Data listing:
....................

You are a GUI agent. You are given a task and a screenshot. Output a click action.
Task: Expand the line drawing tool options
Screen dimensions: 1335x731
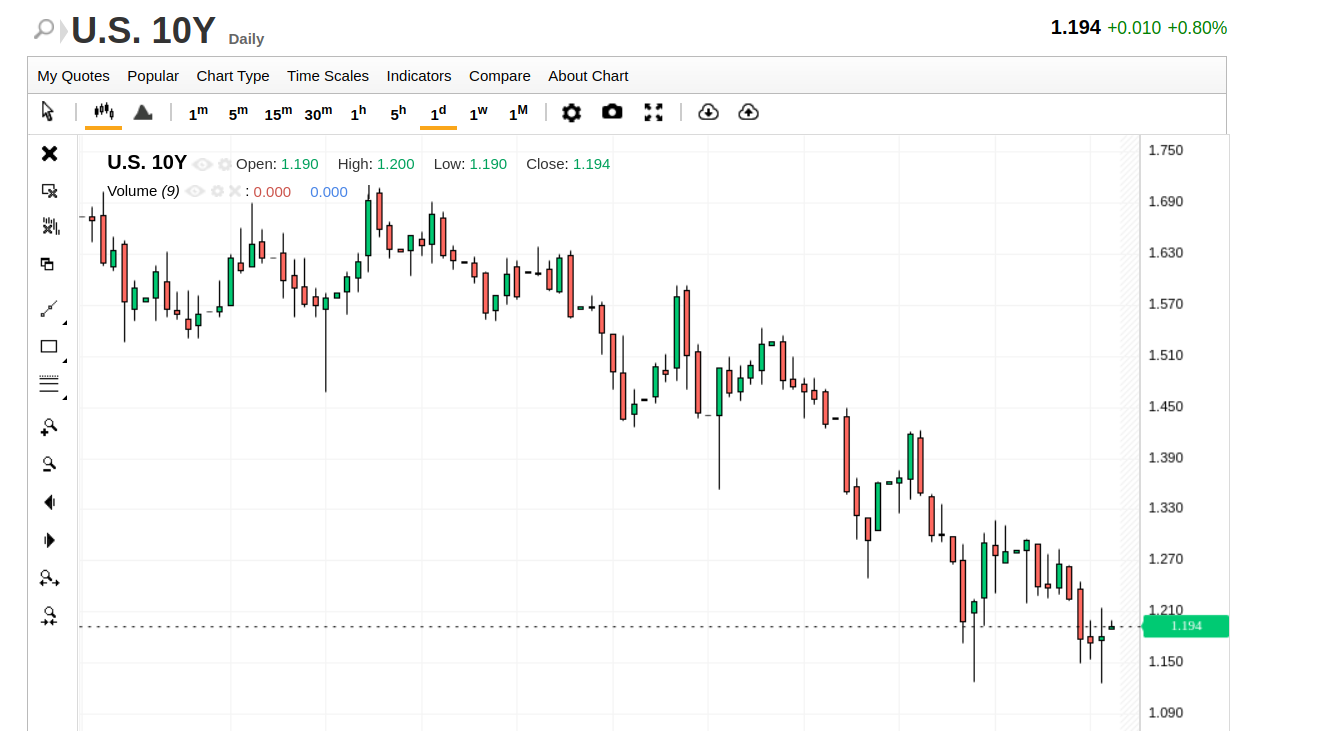[65, 322]
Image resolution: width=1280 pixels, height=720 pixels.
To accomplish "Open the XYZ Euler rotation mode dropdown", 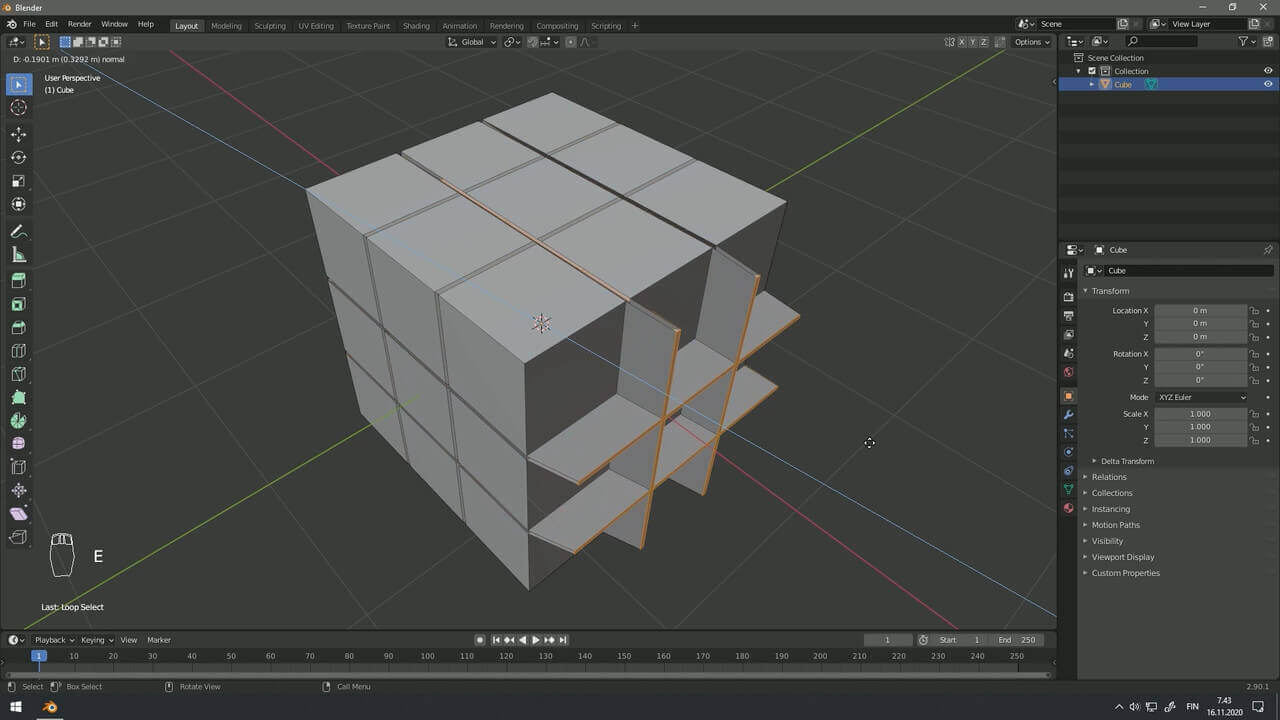I will click(1201, 397).
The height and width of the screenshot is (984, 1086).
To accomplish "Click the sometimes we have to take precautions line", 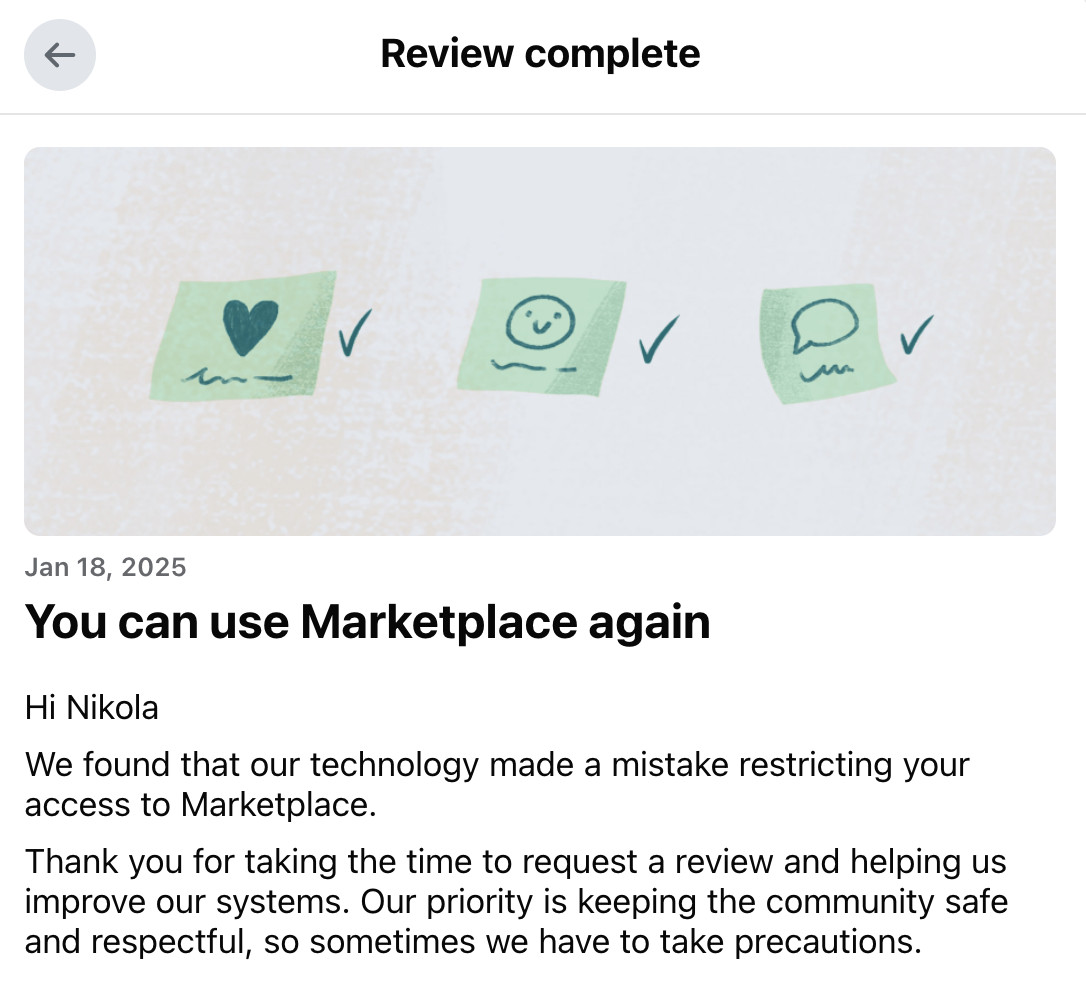I will pos(474,942).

....................

__Exercise__
Pull out every line of the material above that contains the string "width". Matches must have the same capitalization.

__The completed task__
Image resolution: width=1280 pixels, height=720 pixels.
The height and width of the screenshot is (984, 1086).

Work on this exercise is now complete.